Extinct species of mammal

Bison schoetensacki is an extinct species of bison that lived from the Early Pleistocene to at least the early Middle Pleistocene (c. 1.2 to 0.5 million years ago) in Europe. Its presence in the Late Pleistocene is debated.

== Description ==
Bison schoetensacki was a relatively large bison species (with a somewhat variable body mass of around 700-950 kg on average) with relatively elongate limbs, with relatively advanced skulls compared to earlier bison species, with the horn cores being relatively thick and short, intermediate in form between the horns of Eobison and later Bison (Bison) species. The proportions of the metapodial bones are the most distinctive characteristic excluding the skull for distinguishing from other bison species. Compared to Bison menneri the limb bones, including the metapodials, are more robust, but are less robust than in the later steppe bison (Bison priscus). The upper molar teeth retain an "enamel islet" which is also found in earlier bison species but absent in the steppe bison.

== Diet ==
Dental wear analysis of specimens from Austria suggests varying dietary preferences for the species, with those from Deutsch-Altenburg 1 locality probably having a primarily browsing-based diet, while those from Hundsheim suggest mixed feeding. Broader analysis of specimens across Europe similarly suggests a mixed feeding diet, primarily in somewhat closed forest.

== Paleobiology ==
During the late Early and early Middle Pleistocene, B. schoetensacki was the most common large bovid in Europe. Fossils have been obtained from Czech Republic, England, Austria, France, Germany, Greece, Italy, Moldova, Russia, and Spain.

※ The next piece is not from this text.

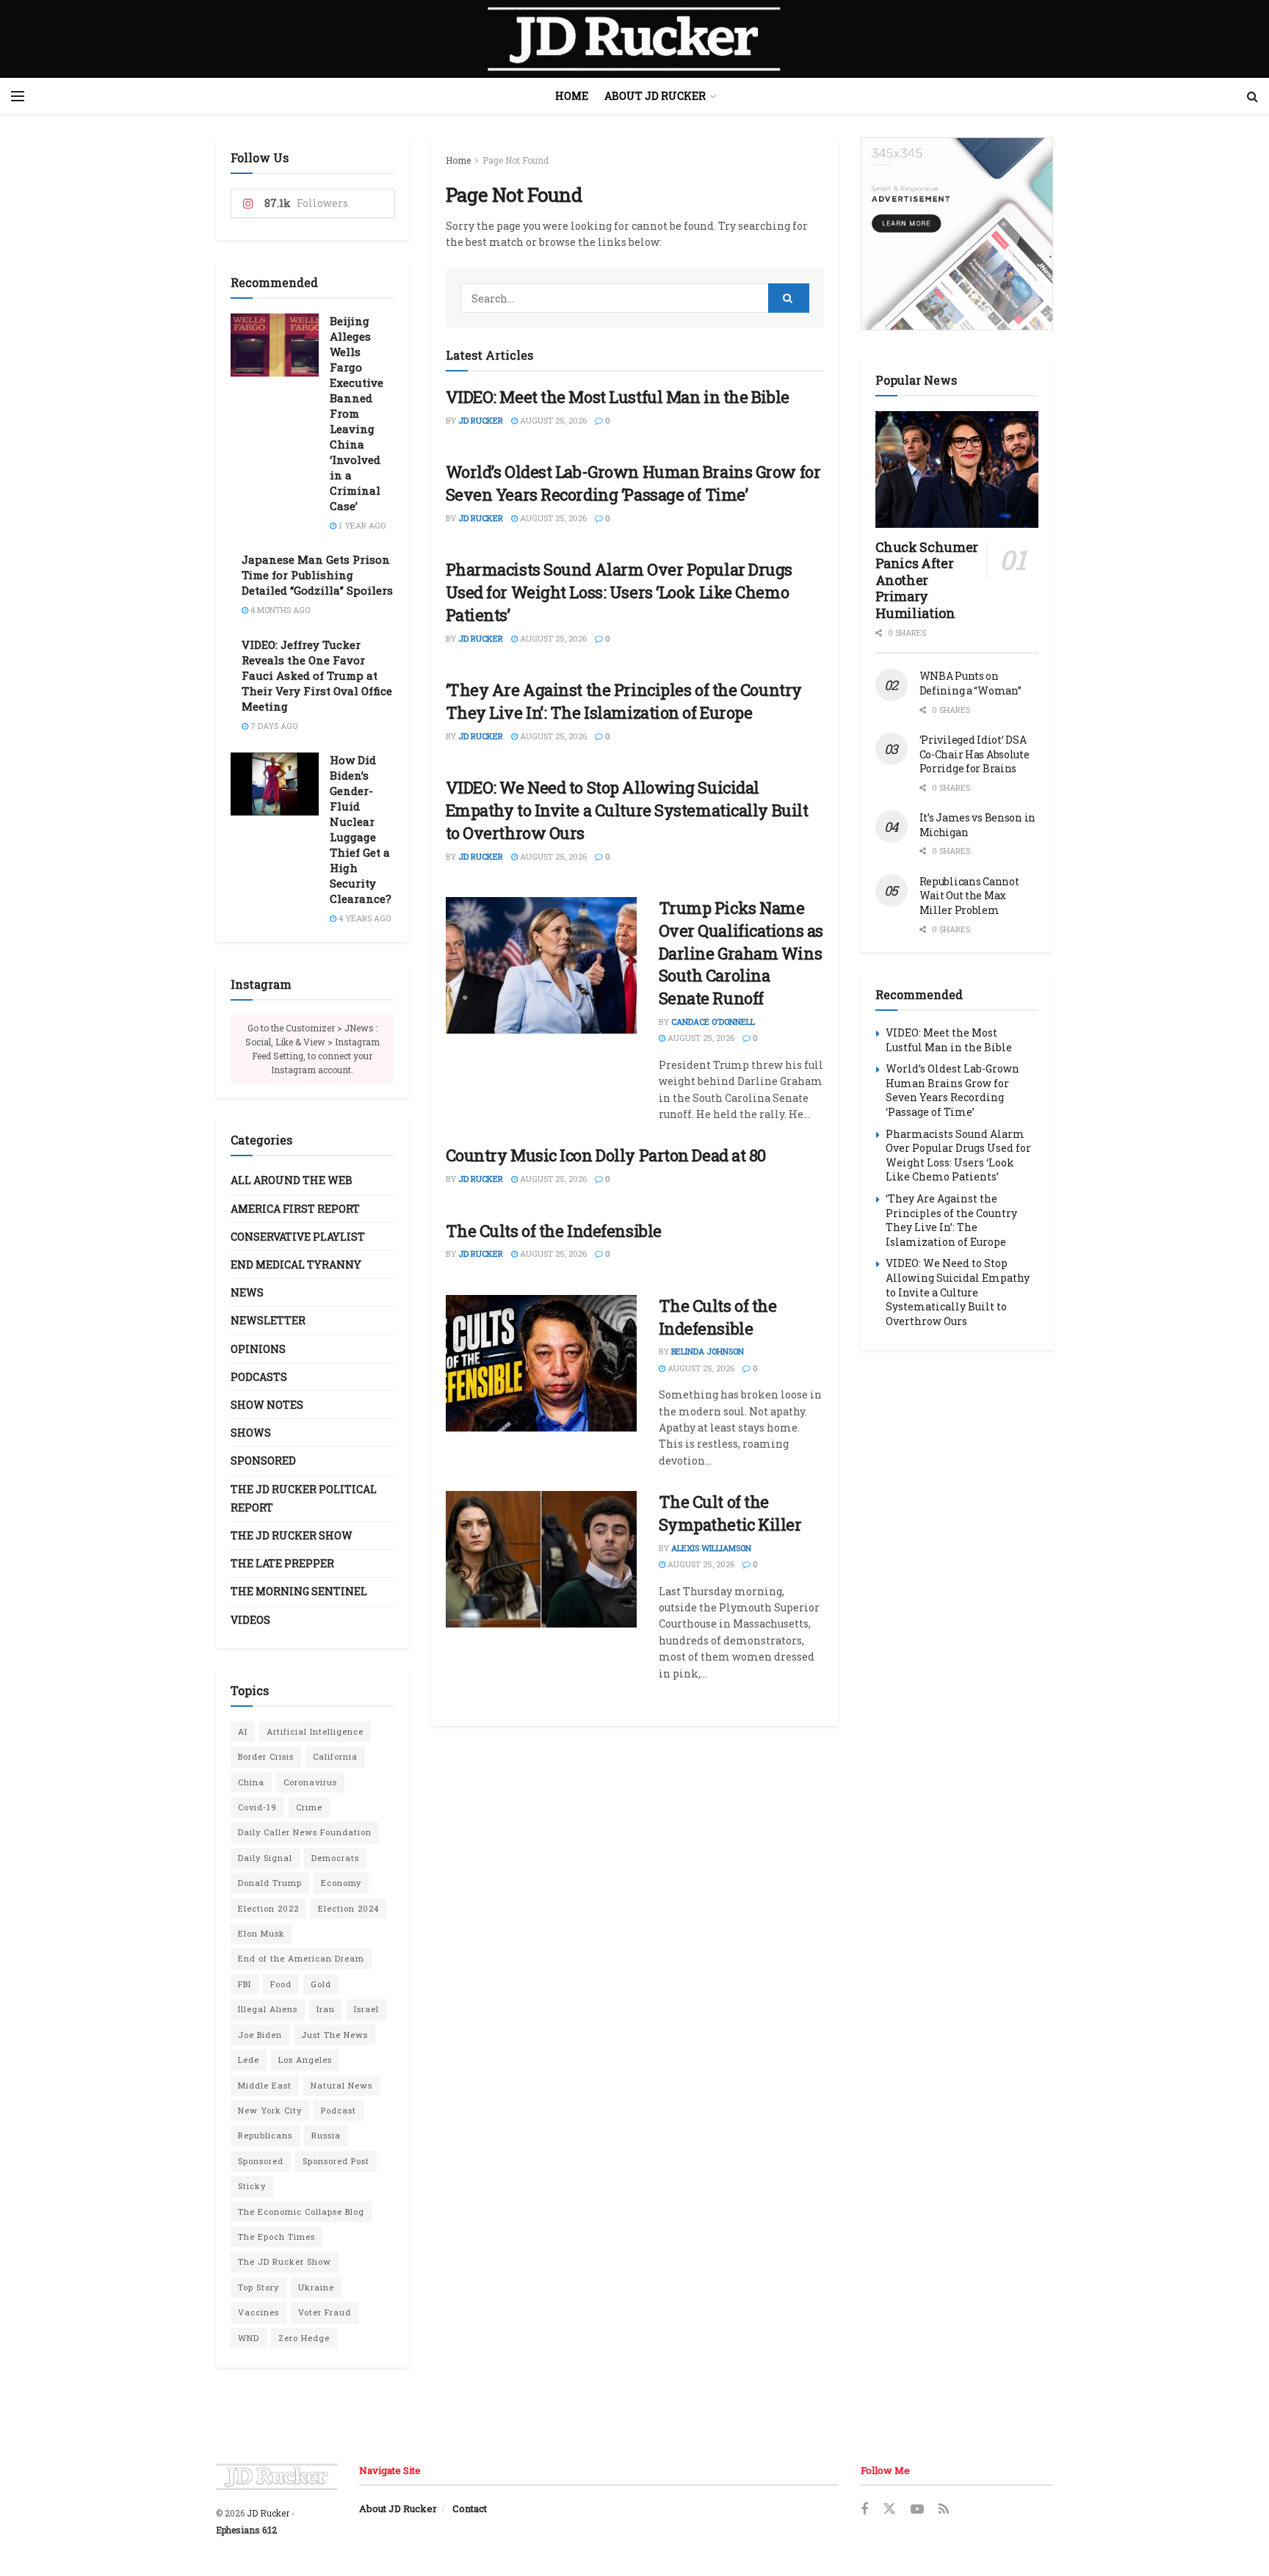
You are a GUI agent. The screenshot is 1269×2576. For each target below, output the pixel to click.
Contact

== Relationship with humans ==
At the Lower Paleolithic Isernia site in central Italy, dating back to around 700-600,000 years ago, numerous remains of B. schoetensacki, comprising at least 75 individuals, have been found at the site, with cut marks indicating that they were butchered. It has been suggested that the remains of the bison (predominantly subadults and prime age adults, with very young and very old bison being almost entirely absent) were selectively brought to the site, likely procured as a result of active hunting. A small number of bones from the similarly aged Loreto site in southern Italy also display evidence of butchery.

== Genetics ==
A 2017 study which attributed Late Pleistocene European remains to B. schoetensacki found it to belong to a mitochondrial clade which is the sister group to modern wisent, and proposed the species as a whole is likely ancestral to modern wisent. However, other studies have disputed this attribution, restricting B. schoetensacki to Early and Middle Pleistocene remains.